Lift out all lines below that contain "agent".

#####

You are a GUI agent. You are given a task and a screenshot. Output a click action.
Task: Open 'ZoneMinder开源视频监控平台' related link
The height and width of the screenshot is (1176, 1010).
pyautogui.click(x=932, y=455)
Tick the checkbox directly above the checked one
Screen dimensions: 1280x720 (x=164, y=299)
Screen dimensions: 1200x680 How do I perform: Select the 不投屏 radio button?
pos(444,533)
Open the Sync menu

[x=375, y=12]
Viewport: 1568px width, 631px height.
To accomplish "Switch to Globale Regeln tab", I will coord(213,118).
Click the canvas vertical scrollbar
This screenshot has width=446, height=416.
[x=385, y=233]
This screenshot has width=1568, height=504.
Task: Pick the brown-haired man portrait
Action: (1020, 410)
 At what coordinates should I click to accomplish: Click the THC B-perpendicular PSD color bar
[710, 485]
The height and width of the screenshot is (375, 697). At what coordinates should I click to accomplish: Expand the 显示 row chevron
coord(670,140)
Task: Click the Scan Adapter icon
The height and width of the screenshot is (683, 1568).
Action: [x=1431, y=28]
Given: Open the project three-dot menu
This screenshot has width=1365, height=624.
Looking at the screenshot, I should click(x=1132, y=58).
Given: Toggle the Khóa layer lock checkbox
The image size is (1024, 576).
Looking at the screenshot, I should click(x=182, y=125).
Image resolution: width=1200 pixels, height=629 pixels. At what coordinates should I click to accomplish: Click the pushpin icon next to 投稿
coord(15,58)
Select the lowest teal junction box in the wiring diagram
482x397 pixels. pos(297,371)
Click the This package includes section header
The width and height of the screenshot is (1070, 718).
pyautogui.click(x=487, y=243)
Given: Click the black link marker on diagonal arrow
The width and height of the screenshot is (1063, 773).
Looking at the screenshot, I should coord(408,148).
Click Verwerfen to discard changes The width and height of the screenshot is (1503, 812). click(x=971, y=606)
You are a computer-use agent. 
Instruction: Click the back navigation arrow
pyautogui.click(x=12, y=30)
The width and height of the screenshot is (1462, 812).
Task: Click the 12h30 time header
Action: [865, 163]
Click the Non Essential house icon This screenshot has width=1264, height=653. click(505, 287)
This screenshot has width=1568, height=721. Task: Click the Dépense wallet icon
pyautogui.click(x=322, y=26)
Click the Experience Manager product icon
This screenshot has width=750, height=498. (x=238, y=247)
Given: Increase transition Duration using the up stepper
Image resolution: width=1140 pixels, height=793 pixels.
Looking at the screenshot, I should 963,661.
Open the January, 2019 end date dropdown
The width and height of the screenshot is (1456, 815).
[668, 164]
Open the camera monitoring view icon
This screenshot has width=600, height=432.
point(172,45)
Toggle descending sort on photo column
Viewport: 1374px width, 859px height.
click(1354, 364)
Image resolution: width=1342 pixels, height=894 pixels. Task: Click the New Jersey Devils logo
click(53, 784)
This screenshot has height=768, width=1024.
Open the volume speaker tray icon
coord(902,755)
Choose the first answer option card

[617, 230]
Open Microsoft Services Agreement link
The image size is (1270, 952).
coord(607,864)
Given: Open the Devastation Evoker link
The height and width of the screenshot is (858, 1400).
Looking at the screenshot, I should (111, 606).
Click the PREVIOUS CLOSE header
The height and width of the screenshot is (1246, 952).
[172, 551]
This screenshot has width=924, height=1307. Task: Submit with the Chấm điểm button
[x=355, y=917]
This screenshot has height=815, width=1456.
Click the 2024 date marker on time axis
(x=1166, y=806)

#####

- Task answer
You are a GUI agent. You are given a task and a screenshot. Output a click action.
You are a computer-use agent. 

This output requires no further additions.